The door buzzed, and I passed over the red carpet like I were being drawn inside by a giant magnet. I floated up the stairs. I couldn’t get to her fast enough.
Katie wore a green dress and red flats and looked like she was about to go somewhere. Her purse sat on the table beside her, a red jacket draped over the top of a chair.
I said, “I’m an idiot.”
“What?”
“Just, just the whole thing.”
She waved her hand through the air like it was nothing, then sat on a small white couch, upright and tense. The cushions were hard and surprised me as I sat beside her. She turned away from me, towards the window. The down on the base of her neck glowed from the morning sunlight. I could almost smell suntan lotion. The chlorine. Summers and daylight were her permanent accessories.
“I wasn’t acting like myself,” I said.
“We’re never who we think we are.”
“What does that mean?”
She didn’t say anything.
“I know who you are,” I said.
“Not really.”
“Yeah huh.”
“I love a woman. That fit?”
“You really think that’ll last?”
She continued to look out the window.
“I didn’t mean it like that,” I said.
She turned and put her hand on mine. I wondered if she knew Paige had kissed me in bed that morning. I felt entitled to their love, a part of the bargain. She looked me in the eyes, and I leaned towards her. She looked down, presenting my mouth with her forehead.
I stood, embarrassed. I didn’t know what I was doing.
“I’m sorry,” I said. “I’m . . .”
I backed out of her apartment and stumbled down the stairs. I emerged onto Fifty-second Street and felt like everybody was staring. I loved her. She loved a woman. She loved a woman who was walking towards me up Ninth Avenue in a navy blue power suit that shimmered in the sunlight, like a glimmering goldfish shuttling between dull tadpoles. I waved, stunned.
“Hi,” Paige said. “You coming from Katie’s?”
“I was just getting some coffee.”
She looked at my orange Gatorade.
“I heard about last night.”
I shrugged.
“I’m sure you were wonderful.”
“I wasn’t wonderful,” I said. “But I’m just glad I went out there. I mean, who respects Aaron Burr? You know what I’m saying.”
She furrowed her brow.
“You look great,” I said. “Where you going?”
“Work.”
“I thought you did acting.”
“Translation.” Her voice suddenly made sense. “Want to come?”
“To work?”
“They have visitor services.”
“Where?”
“The United Nations.”
My only other option was returning to Manny and the giantess. I flagged down a cab, and we headed east on Fifty-ninth. Beside me on the plastic upholstery, Paige’s purse sat between us, filled with shiny talismans of womanhood—glasses, assorted gleaming plastic tubes of makeup, a dark leather wallet. She said nothing as we inched through the Midtown traffic.
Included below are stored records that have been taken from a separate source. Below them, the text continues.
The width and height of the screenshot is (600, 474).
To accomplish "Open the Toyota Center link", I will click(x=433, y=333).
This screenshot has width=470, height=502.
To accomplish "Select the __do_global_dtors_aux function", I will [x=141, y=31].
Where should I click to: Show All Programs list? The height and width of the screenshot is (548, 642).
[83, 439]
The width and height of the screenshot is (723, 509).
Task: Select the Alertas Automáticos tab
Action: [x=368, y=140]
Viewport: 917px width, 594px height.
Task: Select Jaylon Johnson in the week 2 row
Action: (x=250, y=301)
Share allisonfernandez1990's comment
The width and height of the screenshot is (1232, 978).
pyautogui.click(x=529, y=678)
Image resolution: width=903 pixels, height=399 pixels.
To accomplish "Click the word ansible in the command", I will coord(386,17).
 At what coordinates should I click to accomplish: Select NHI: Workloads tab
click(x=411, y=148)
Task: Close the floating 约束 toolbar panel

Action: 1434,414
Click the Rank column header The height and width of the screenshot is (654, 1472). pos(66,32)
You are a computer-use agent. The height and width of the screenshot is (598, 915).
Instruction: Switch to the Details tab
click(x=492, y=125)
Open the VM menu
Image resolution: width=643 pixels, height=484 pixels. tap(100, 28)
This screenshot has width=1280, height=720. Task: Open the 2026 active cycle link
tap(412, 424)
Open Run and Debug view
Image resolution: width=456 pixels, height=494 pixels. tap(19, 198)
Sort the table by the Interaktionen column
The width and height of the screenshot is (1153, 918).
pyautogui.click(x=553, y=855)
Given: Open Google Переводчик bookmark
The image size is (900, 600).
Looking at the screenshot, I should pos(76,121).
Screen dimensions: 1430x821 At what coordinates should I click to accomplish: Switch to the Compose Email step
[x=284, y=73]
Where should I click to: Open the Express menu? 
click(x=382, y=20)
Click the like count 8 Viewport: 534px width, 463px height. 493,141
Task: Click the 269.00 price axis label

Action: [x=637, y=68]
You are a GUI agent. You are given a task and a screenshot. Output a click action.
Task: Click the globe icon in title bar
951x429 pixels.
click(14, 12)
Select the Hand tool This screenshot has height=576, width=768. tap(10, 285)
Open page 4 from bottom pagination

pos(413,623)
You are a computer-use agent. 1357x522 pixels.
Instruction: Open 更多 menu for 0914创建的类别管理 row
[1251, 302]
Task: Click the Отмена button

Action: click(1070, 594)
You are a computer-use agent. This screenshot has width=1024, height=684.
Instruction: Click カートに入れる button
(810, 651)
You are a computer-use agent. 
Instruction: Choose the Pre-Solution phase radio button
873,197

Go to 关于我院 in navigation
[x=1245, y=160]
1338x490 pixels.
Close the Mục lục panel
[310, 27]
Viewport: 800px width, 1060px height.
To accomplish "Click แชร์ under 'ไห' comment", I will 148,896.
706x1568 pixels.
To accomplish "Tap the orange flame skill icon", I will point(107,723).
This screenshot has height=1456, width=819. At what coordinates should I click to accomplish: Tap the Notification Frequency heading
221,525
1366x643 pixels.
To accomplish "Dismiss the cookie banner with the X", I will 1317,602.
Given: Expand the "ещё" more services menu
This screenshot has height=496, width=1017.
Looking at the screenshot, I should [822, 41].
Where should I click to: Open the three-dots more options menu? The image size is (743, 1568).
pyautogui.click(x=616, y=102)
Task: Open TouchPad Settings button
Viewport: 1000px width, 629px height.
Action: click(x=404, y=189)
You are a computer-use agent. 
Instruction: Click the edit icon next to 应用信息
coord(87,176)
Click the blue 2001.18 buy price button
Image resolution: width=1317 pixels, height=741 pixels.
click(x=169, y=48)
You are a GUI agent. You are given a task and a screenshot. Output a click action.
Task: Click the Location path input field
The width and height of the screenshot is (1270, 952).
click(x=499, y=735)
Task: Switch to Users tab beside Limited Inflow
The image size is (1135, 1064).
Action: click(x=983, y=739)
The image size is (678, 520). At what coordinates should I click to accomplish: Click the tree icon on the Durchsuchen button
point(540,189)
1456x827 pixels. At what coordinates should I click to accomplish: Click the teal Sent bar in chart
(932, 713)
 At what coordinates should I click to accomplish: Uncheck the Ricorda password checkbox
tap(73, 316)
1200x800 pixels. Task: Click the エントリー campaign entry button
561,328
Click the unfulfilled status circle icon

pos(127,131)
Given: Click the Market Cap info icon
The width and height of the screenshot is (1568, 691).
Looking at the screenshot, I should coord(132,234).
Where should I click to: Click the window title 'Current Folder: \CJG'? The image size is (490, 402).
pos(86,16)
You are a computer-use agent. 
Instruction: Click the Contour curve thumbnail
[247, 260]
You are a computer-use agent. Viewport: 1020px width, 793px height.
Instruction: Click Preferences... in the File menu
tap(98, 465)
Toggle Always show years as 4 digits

“What language do you translate?” I said as we crossed Fifth Avenue.
“Urdu. But I mostly work with one specific diplomat from Pakistan because he’s deaf and I sign.”
“You translate into sign language?”
She nodded as if it were obvious.
As a reflex, I almost said,
Deaf? My wife is mostly deaf.
But I didn’t want Anne in that cab with us. I just said, “Wow,” and watched people pass in a blur until the UN rose out the east side like a giant glass box
stuck into the riverbank. For years I had felt so special, that I was the best in the world at something and people should know. I had felt unappreciated. But this beautiful woman beside me translated Urdu into sign language. I felt like anyone was more special than I was.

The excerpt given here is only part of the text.